BY the time Andy Murray walked out on Wimbledon's Centre Court yesterday, the whole of Britain was on tenterhooks, its nerves taut as racket strings.
Already the Scot had made history by becoming the first British player in 74 years to reach the men's singles final in this, the ultimate prize in world tennis. Could he go one further and become the first of them to lift the trophy since Fred Perry in 1936?
He could not, though at times he came tantalisingly close. In each of his three previous grand slam finals he was beaten in straight sets, including twice by his opponent yesterday, the remarkable Roger Federer. This time the Swiss player had to overcome Murray's early dominance and, for a time, the trophy could have gone to either man. Indeed line calls in tennis perhaps personify the fineness of the line between success and failure in this most enthralling of games. No other quite so much resembles the ancient tradition of single combat, in which two men fought to the death.

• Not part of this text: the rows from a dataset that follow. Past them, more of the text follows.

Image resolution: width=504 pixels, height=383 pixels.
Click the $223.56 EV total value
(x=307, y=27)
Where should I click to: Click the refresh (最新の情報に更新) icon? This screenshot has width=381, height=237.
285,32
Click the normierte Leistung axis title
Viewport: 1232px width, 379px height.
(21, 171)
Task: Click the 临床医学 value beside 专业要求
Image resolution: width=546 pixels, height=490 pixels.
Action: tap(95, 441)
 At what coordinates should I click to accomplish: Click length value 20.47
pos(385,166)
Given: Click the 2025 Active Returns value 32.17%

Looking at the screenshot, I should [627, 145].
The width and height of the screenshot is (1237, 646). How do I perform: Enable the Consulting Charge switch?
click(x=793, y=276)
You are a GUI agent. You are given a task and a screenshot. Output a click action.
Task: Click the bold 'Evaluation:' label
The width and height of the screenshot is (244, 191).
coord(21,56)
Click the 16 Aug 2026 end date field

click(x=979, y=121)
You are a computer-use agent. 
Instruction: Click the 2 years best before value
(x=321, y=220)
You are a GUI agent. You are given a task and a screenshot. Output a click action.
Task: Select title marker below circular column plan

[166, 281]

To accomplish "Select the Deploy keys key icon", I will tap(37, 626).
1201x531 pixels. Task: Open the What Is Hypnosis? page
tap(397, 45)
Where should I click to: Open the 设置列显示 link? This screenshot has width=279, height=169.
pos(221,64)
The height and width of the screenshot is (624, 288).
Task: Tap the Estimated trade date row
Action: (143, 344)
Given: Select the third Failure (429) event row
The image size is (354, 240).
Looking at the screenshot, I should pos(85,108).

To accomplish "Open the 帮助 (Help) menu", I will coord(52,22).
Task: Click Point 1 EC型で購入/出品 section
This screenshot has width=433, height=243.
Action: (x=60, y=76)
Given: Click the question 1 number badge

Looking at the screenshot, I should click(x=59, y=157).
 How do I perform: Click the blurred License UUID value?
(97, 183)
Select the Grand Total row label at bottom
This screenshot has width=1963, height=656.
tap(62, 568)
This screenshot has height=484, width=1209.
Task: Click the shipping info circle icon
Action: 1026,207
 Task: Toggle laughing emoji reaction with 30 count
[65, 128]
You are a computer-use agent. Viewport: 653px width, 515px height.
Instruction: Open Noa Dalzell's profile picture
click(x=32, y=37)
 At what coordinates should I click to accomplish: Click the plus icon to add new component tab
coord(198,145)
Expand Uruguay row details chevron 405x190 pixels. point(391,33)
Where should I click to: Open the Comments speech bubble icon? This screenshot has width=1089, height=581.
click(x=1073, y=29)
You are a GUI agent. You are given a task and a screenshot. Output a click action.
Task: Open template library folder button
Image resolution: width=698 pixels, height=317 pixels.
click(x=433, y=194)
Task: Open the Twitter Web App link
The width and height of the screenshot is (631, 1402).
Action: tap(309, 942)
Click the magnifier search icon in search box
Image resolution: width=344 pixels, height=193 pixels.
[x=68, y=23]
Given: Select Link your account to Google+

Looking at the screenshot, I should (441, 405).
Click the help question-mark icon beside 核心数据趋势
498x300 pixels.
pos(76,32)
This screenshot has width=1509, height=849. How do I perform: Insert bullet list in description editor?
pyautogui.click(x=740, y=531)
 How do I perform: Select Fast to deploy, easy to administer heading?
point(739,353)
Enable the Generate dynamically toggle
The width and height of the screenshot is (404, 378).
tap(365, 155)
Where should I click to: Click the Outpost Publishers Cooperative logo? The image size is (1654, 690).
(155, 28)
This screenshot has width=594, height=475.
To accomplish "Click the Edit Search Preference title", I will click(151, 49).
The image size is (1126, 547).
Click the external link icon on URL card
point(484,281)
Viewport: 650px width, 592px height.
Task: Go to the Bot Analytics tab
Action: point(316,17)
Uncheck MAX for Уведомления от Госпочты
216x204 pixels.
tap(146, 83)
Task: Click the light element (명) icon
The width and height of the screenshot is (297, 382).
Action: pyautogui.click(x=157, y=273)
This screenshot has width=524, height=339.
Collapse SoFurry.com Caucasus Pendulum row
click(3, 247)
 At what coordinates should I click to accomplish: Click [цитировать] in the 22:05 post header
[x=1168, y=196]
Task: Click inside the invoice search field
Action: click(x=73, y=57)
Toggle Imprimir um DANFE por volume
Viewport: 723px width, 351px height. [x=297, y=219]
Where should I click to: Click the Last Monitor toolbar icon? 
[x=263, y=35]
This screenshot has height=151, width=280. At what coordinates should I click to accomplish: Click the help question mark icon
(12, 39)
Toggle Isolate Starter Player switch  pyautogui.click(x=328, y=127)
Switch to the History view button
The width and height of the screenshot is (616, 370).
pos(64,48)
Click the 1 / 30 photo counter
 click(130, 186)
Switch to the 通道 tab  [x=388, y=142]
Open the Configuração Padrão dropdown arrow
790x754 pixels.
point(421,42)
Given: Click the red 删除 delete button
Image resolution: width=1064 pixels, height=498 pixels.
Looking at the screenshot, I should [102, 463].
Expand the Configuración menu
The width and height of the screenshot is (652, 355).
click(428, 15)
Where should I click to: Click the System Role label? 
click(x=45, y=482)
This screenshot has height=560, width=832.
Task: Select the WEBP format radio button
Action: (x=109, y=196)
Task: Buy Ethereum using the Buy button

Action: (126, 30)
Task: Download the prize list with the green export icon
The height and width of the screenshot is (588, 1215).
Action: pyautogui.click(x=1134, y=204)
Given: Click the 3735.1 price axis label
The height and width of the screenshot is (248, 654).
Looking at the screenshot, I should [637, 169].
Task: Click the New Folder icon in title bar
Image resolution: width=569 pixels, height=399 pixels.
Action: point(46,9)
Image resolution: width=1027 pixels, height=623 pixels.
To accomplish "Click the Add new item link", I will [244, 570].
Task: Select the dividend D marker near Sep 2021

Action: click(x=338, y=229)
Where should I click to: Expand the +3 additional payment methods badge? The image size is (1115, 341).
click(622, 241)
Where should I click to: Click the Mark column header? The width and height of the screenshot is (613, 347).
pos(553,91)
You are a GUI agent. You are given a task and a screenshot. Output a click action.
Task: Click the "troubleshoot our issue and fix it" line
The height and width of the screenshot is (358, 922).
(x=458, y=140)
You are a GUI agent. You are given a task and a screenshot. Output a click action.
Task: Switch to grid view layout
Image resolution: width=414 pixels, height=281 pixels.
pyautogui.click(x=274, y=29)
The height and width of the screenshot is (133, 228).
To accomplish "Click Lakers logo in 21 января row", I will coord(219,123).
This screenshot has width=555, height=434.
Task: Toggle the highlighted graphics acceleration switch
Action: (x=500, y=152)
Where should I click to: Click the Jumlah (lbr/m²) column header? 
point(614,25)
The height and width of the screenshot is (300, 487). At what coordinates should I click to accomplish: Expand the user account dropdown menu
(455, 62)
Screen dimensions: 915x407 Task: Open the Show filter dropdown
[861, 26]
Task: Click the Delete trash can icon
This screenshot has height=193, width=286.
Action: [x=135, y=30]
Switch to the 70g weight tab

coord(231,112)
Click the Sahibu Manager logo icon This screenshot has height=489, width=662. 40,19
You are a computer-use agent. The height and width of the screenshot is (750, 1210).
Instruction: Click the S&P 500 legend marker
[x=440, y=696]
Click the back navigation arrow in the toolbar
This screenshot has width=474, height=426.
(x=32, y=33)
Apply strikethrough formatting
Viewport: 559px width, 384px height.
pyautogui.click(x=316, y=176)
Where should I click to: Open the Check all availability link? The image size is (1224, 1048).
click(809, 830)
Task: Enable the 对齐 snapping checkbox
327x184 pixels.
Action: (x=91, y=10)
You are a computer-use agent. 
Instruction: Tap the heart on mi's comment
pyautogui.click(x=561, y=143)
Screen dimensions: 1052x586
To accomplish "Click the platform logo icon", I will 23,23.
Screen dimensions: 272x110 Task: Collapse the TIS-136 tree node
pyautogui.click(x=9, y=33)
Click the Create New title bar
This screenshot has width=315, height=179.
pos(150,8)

It is no insult to Murray to observe that he has the misfortune to have entered the top rank in the same generation of perhaps the three best players ever seen: Federer, Rafael Nadal and Novak Djokovic. In his progress through this tournament, he displayed not only stamina, fitness and tactical awareness but also patience, aggression, focus and a will to win. The surest sign of a more mature, more measured Murray was demonstrated in his coming back to beat Jo-Wilfred Tsonga in the semis, having lost the third set.
It is often observed that the London-based media have a habit of describing Murray as Scottish when he loses and British when he wins. Not this time. Though the 25-year old is not the classic hero that the Wimbledon crowd may have craved – his dry Scottish sense of humour is widely misunderstood – he has won their respect by battling for every point and not buckling under the strain.
It is important to remember how lucky we are to have Murray flying our colours, whether they take the form of the saltire or the Union flag. He is not the product of a coaching system that produces streams of young British stars but a genuine one-off, bursting with talent and ambition, who had to go to Spain to nurture his skills. Credit must go to his inspirational coach, Ivan Lendl, his father Willie and mother Judy.
In this era of tennis Titans, it is a huge achievement to reach a Wimbledon final. His tears of disappointment were understandable but we may not have seen the best of him yet. His name could yet adorn that Champions' Roll of Honour. He has done himself and his nation proud.